**Required work**: Below are the records; pull every line that includes "label".

**Given data**:
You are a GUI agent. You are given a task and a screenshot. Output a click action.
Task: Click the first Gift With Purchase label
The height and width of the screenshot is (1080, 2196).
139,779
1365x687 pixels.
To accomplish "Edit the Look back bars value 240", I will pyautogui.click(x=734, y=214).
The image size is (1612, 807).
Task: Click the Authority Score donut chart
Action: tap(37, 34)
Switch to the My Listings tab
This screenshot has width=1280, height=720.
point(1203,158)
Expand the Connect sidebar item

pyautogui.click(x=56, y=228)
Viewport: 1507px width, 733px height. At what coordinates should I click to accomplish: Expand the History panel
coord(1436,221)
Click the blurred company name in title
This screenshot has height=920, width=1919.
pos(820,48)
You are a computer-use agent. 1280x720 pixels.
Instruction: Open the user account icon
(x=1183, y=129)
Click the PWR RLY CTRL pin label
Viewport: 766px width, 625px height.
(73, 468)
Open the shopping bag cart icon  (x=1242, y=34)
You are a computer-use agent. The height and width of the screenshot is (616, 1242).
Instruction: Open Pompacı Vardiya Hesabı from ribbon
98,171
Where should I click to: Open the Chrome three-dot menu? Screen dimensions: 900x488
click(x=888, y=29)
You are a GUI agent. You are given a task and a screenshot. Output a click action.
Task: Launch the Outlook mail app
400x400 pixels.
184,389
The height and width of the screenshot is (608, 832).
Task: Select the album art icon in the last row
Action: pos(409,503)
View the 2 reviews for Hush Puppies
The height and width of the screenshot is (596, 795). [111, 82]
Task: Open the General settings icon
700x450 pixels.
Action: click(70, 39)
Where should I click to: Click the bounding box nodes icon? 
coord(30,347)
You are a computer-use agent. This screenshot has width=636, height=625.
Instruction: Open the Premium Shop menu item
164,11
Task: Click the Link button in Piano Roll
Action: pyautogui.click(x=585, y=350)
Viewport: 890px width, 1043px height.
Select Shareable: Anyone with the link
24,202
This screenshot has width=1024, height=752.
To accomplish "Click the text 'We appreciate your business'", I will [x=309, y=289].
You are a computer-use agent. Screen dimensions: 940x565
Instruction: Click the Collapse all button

**Result for this task**:
Task: Click the first Gift With Purchase label
Click the PWR RLY CTRL pin label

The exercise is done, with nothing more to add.